The book’s success pleased Boswell, but the uproar over it in various places upset him. “I am now amidst narrow-minded prejudiced mortals,” he complained as he contemplated revisions for future editions. The revisions improved the book, writes biographer Peter Martin, but they also set off a round of negative commentaries on it. Boswell’s character was attacked, he was criticized for his vanity and impertinence, his history was belittled, and one reviewer even claimed that Johnson had told Boswell the book was not fit to be printed.

That was then. Now we may be forgiven for wondering what the fuss was all about. The anecdotes, even at their most revealing, seem decorous by current standards. The vivid prose pictures of moments on the tour are endearing, hardly shocking. The re-creation of a time long gone is magisterially accomplished, and the historical inaccuracies are wisely submerged into footnotes for the scholar’s attention.
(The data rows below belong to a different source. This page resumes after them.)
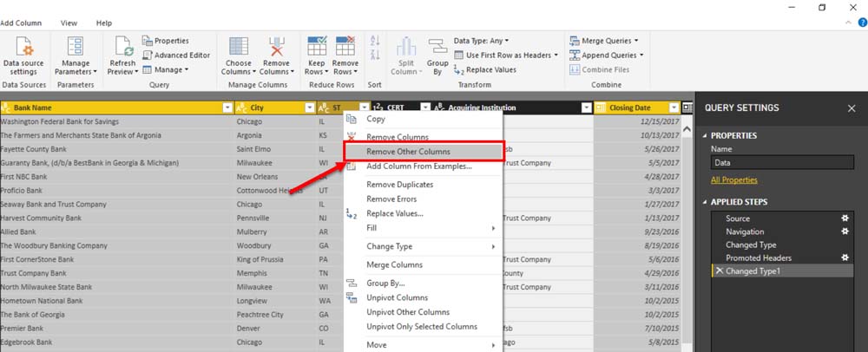The image size is (868, 352).
Task: Choose Remove Duplicates in context menu
Action: coord(399,185)
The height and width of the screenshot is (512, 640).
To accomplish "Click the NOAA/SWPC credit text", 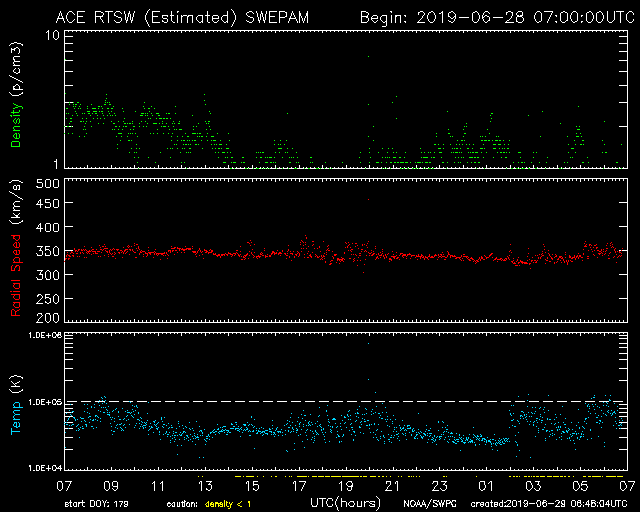I will pyautogui.click(x=426, y=502).
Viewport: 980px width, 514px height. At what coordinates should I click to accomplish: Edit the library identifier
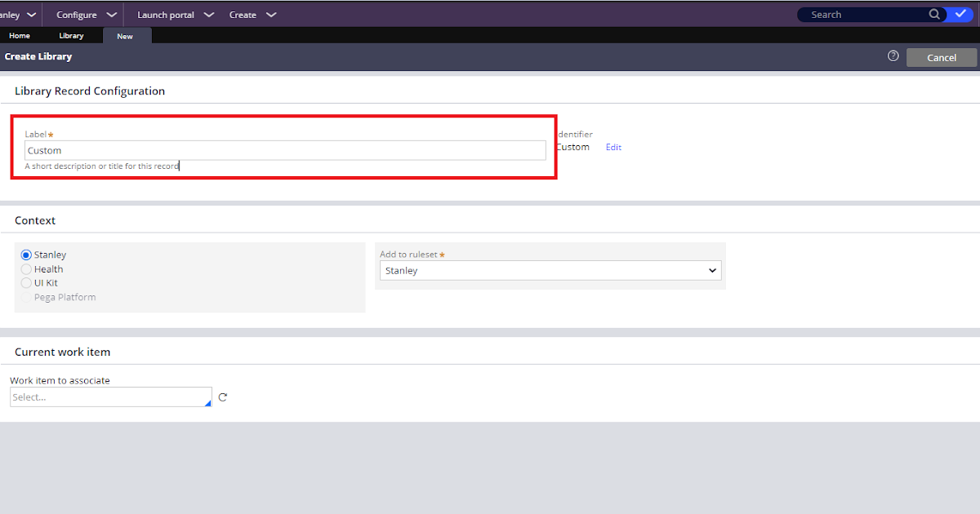click(x=613, y=147)
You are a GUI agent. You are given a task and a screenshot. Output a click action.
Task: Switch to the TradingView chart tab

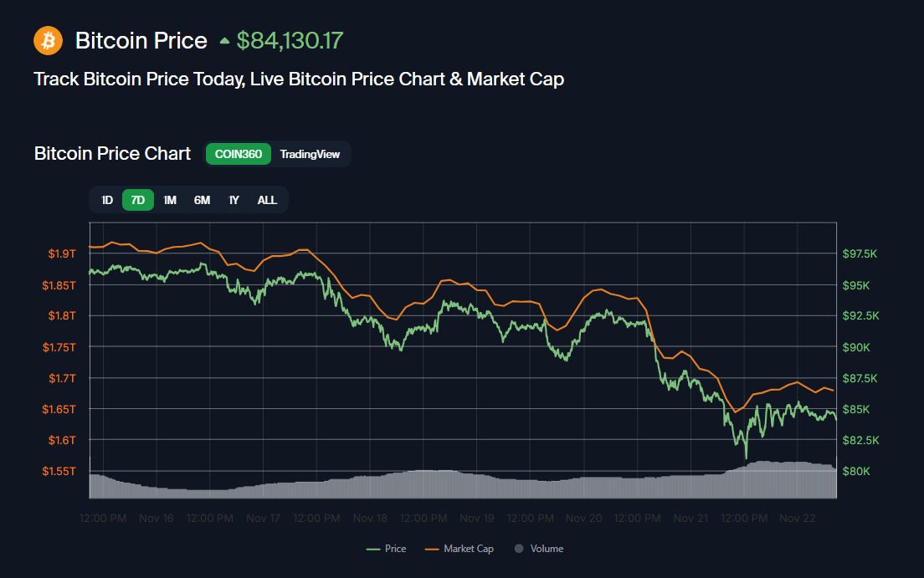pos(311,154)
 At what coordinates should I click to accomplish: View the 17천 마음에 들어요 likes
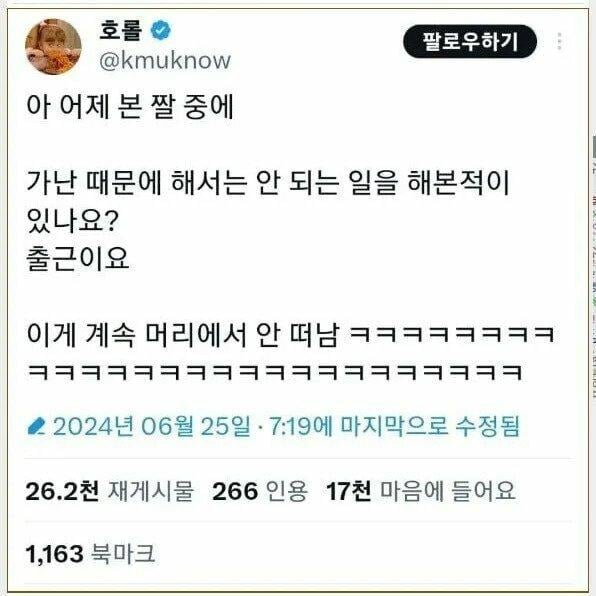tap(421, 491)
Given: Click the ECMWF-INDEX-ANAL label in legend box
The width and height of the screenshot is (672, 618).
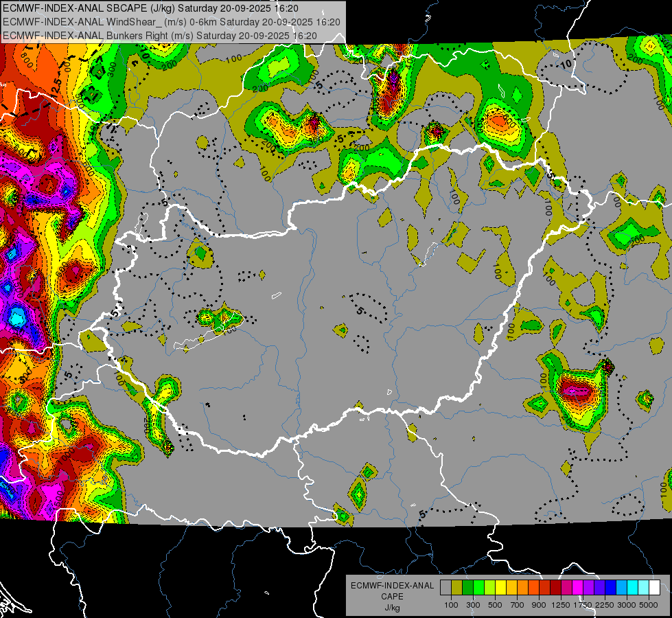Looking at the screenshot, I should pyautogui.click(x=392, y=586).
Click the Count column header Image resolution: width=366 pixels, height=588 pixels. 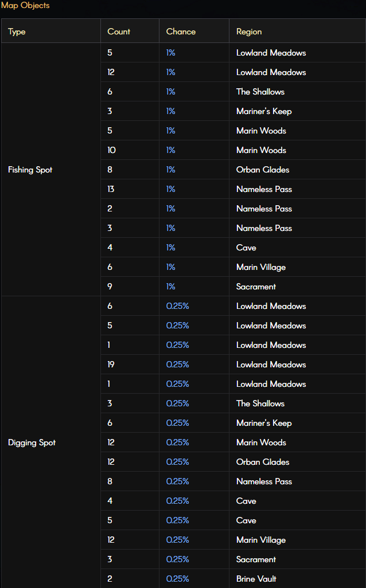point(130,31)
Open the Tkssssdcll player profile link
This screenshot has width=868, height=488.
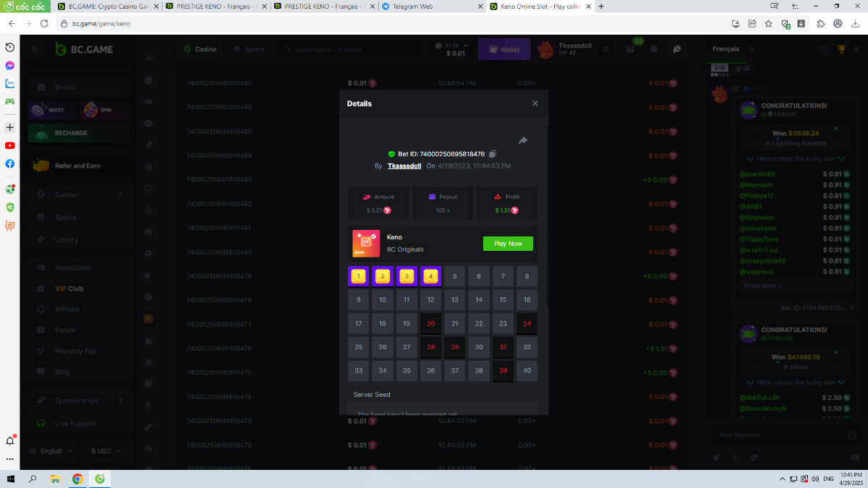(404, 166)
Six years after Boswell’s Journal appeared, an even greater book—his Life of Johnson—came to public light, again thanks to the immeasurably valuable and devoted assistance of Malone. It was warmly received and sold well. An author with a better sense of discretion and editorial insight—and what one writer has called “a less wayward and disconnected mind”—might have dodged some of the inevitable complaints by not passing along so many of Johnson’s occasionally unconsidered thoughts on his contemporaries. But Boswell had his unquenchable curiosity about human nature and his “sacred love of truth.” And at the bottom line he also had Johnson’s consent, recalled in the doctor’s words: “Sir, it is of so much more consequence that the truth should be told, than that individuals should not be made uneasy, that it is much better that the law does not restrain writing freely concerning the characters of the dead.”

Boswell’s last four years were spent as a “famous” man. Most friends, legal colleagues, and even strangers treated him with a newfound respect. Widowed, he enjoyed a sense of personal freedom that unfortunately included drinking, which would exact a toll on his health. He had literary acclaim, but as Martin tells it, he still most desired wealth, position, and social prestige. He moved restlessly from Auchinleck to Edinburgh to London, his public behavior occasionally appallingly embarrassing. His hypochondria worsened, and he quarreled with his daughters. A revised second edition of The Life appeared and was an immediate success.

His intellectual life now at a virtual end, Boswell took little pleasure at Auchinleck, where he became less and less involved. Even in London his spirits and both his mental and physical health declined. He was stricken with a fever at a meeting of the club in April 1795, and the pain from progressive kidney failure and uremia forced him to bed. He died there early on the morning of May 19. His death was mourned, and his stature—belatedly—has grown in death.